» Requirement: Repeat exactly the lines from the first line of the records through the line containing "You are a computer-use agent. Screen dimensions: 949x579", and nothing more.

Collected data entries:
::::
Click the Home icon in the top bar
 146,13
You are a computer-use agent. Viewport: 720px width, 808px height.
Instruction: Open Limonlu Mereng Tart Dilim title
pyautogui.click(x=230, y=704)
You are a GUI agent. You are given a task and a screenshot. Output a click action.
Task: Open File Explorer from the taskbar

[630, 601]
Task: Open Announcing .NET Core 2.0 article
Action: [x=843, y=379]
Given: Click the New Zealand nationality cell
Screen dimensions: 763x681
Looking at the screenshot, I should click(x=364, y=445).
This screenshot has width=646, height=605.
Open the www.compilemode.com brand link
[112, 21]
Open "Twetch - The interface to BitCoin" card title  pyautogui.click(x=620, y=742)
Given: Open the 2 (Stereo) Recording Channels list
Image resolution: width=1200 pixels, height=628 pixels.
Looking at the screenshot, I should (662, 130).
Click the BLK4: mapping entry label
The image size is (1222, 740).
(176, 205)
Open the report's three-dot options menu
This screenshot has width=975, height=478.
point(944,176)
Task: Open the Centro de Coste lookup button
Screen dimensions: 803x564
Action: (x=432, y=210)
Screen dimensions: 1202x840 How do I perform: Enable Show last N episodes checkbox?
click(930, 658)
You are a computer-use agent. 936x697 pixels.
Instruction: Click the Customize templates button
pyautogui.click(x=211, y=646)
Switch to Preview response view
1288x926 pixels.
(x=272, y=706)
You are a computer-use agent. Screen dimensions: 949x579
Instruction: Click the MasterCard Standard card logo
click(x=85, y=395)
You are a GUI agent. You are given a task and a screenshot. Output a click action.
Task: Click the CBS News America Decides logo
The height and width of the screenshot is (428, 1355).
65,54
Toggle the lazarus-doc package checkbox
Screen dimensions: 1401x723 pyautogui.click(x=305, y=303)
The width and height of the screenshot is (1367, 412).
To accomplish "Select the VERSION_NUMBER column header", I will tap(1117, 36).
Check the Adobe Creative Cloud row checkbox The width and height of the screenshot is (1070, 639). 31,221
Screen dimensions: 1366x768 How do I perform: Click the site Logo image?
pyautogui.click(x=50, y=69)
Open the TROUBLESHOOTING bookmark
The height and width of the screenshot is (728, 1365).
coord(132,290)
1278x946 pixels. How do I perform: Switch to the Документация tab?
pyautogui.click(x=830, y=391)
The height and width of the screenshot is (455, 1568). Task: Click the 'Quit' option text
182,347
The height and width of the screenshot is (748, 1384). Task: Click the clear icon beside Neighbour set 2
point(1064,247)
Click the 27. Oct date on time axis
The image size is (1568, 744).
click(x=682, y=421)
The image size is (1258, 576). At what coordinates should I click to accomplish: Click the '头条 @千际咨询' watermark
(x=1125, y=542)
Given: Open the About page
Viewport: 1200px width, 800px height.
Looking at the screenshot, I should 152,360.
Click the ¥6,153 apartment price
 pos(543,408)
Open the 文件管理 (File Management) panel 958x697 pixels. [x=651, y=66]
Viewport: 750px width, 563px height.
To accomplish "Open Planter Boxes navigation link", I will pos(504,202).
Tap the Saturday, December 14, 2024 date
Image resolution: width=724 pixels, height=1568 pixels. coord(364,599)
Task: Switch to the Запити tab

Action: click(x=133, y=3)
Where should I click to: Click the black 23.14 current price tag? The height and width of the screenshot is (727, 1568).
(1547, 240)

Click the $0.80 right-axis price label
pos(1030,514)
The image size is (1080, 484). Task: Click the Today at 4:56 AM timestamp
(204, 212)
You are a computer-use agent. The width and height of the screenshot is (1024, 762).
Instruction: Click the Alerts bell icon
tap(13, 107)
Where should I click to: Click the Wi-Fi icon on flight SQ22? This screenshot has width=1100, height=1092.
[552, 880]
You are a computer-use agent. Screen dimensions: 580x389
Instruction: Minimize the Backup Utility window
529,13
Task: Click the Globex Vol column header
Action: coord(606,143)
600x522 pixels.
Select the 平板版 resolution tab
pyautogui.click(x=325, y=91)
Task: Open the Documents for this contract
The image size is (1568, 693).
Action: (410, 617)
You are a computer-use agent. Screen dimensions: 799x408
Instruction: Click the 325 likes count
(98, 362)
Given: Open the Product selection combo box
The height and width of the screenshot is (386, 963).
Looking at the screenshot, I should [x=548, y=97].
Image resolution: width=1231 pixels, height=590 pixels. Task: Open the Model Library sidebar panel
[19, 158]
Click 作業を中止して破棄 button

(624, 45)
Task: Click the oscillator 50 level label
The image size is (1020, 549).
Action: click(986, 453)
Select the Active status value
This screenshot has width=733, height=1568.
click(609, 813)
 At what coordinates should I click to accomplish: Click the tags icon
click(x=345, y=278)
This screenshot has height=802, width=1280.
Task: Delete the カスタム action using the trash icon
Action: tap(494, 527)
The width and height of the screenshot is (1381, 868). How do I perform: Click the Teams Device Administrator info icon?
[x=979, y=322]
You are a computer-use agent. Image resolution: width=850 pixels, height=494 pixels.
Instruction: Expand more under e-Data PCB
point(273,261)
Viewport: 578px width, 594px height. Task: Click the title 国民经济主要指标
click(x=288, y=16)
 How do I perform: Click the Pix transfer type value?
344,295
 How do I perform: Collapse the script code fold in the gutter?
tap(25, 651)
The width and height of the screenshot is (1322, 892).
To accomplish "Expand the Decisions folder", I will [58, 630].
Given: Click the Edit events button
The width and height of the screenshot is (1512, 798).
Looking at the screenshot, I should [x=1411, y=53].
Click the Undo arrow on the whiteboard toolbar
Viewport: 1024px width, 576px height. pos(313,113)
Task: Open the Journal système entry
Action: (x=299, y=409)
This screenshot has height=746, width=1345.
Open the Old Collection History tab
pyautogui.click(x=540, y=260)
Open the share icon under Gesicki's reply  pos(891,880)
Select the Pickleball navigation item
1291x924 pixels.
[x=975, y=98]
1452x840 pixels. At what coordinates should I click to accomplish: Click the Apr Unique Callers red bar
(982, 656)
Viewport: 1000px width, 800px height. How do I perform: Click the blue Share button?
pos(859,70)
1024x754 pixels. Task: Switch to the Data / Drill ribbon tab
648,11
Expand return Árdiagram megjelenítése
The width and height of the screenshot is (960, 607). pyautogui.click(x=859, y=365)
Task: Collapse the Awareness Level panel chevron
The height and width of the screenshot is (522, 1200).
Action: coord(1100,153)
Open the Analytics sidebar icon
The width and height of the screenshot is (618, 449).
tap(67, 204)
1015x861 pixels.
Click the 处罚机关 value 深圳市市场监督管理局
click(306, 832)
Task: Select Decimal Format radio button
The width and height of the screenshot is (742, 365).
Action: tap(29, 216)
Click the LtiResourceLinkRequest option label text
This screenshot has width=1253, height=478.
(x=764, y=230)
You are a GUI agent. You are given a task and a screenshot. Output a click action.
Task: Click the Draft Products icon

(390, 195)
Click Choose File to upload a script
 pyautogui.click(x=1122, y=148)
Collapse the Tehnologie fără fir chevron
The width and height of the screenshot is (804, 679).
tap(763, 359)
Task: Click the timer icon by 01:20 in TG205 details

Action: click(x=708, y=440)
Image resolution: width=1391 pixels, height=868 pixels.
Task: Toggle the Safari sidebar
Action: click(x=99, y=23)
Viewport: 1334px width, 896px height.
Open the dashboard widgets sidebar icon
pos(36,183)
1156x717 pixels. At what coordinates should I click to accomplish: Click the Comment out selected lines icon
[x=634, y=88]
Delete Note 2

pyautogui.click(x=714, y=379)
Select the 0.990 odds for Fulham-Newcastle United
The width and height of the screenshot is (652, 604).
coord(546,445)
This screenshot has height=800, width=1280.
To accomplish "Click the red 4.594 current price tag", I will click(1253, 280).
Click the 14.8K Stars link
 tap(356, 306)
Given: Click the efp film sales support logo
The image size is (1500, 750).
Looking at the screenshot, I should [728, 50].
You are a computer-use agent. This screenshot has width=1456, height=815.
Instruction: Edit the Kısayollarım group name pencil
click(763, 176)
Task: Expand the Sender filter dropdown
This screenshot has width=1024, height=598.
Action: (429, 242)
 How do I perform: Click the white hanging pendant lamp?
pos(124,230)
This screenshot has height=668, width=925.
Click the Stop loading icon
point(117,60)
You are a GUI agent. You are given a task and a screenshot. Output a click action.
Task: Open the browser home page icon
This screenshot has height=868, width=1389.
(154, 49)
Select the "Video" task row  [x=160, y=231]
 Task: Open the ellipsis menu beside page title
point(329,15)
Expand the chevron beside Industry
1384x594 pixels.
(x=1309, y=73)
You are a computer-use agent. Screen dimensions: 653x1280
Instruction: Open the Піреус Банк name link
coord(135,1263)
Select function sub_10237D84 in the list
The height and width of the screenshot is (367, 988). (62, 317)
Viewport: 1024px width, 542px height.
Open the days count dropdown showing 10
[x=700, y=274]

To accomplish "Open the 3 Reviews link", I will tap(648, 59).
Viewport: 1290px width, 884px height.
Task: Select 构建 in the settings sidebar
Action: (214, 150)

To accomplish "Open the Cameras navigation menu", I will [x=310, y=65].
::::
» Result of the task:
Click the Home icon in the top bar
 146,13
You are a computer-use agent. Viewport: 720px width, 808px height.
Instruction: Open Limonlu Mereng Tart Dilim title
pyautogui.click(x=230, y=704)
You are a GUI agent. You are given a task and a screenshot. Output a click action.
Task: Open File Explorer from the taskbar

[630, 601]
Task: Open Announcing .NET Core 2.0 article
Action: [x=843, y=379]
Given: Click the New Zealand nationality cell
Screen dimensions: 763x681
Looking at the screenshot, I should click(x=364, y=445).
This screenshot has width=646, height=605.
Open the www.compilemode.com brand link
[112, 21]
Open "Twetch - The interface to BitCoin" card title  pyautogui.click(x=620, y=742)
Given: Open the 2 (Stereo) Recording Channels list
Image resolution: width=1200 pixels, height=628 pixels.
Looking at the screenshot, I should (662, 130).
Click the BLK4: mapping entry label
The image size is (1222, 740).
(176, 205)
Open the report's three-dot options menu
This screenshot has width=975, height=478.
point(944,176)
Task: Open the Centro de Coste lookup button
Screen dimensions: 803x564
Action: (x=432, y=210)
Screen dimensions: 1202x840 How do I perform: Enable Show last N episodes checkbox?
click(930, 658)
You are a computer-use agent. 936x697 pixels.
Instruction: Click the Customize templates button
pyautogui.click(x=211, y=646)
Switch to Preview response view
1288x926 pixels.
(x=272, y=706)
You are a computer-use agent. Screen dimensions: 949x579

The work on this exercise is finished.